Lire et relire : Jack LONDON



 Jack London est un auteur qu’on a souvent lu dans l’enfance et l’adolescence et qu’on a tendance à oublier ensuite. Le Fils du loup, Croc-Blanc sont des livres qui plaisent à la jeunesse, mais il serait dommage de ne pas explorer davantage à l’âge adulte l’œuvre abondante de London. D’autre part, relire les ouvrages qu’on connaît permet de découvrir des choses qui avaient pu échapper au jeune lecteur.

Jack London : sa vie

   Une fois encore, voici un écrivain dont la biographie permet de mieux comprendre l’œuvre. Il n’est pas question de retracer ici la vie détaillée de Jack London : on peut la retrouver dans la plupart des livres qu’il a écrits ou sur Internet. Limitons-nous aux faits essentiels. 

   Il est né à San Francisco en 1876 et a eu une enfance misérable. Son père, un astrologue, a rapidement abandonné Flora, sa mère. Celle-ci épouse quelques mois plus tard John London qui considère Jack comme son fils.
À huit ans, Jack travaille dans un ranch puis il fait plusieurs métiers : maçon, menuisier, épicier, agriculteur, cheminot. À quinze ans, le voilà pêcheur d’huîtres en contrebande, puis matelot et membre d’une patrouille de pêche chargé d’arrêter les délinquants…
Pendant cette période, Jack London a beaucoup lu, notamment Marx et Spencer. Il paie ses études en nettoyant son école et en remplaçant le concierge.
Il a dix-neuf ans quand il écrit son premier livre politique : Optimisme, Pessimisme et Patriotisme.
   À partir de 1900, les livres vont se succéder à un rythme régulier: Le Fils du Loup, L’appel de de la forêt, Avant Adam, et beaucoup d’autres.
Parallèlement à l’écriture, il s’engage dans le Parti Socialiste qu’il quitte en 1916 parce qu’il le trouve trop réformiste !
Le 22 novembre 1916, sa femme le trouve inanimé ; on essaie en vain de le ranimer. La veille, il avait pris une forte dose de somnifères.

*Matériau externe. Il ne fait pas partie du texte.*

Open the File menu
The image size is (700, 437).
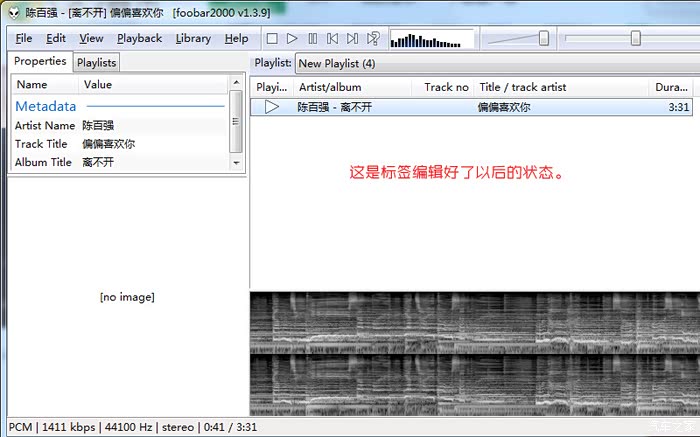coord(24,39)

Un livre : L’amour de la vie

  Parmi ses nombreux ouvrages, je propose de lire ou relire L’amour de la vie, considéré comme l’un de ses meilleurs livres. Celui-ci comprend huit nouvelles qui entraînent le lecteur dans les contrées rudes du Grand Nord où les hommes luttent contre le froid et l’adversité pour gagner leur vie.
Dans l’une de ces histoires, Loup brun, Jack London démontre sa bonne connaissance du comportement animal.
Un couple – Walt et Madge - vivant dans un petit cottage de montagne (lui est un poète « marchand de beauté ») a recueilli un chien qui ressemble à un loup ; son nom est vite trouvé : ce sera Wolf. Ce chien n’est pas sociable et ne se laisse pas approcher. Il s’échappe à plusieurs reprises et parcourt des distances énormes, en allant toujours vers le Nord,
  Un jour, un homme venant du Klondike, Miller, se présente au cottage. Le chien vient se frotter contre les jambes de l’homme. Quand celui-ci prononce le nom Brown, le chien réagit et il obéit à ses demandes. Il n’y a aucun doute : Miller était son ancien maître.
Une discussion âpre s’engage pour savoir qui gardera le chien. Miller propose que la décision soit prise par le chien.
Jack London montre dans cette nouvelle que sa qualité littéraire n’est pas seulement dans le style. Il sait entretenir le suspens : il faut atteindre la dernière phrase pour savoir ce que fera le chien.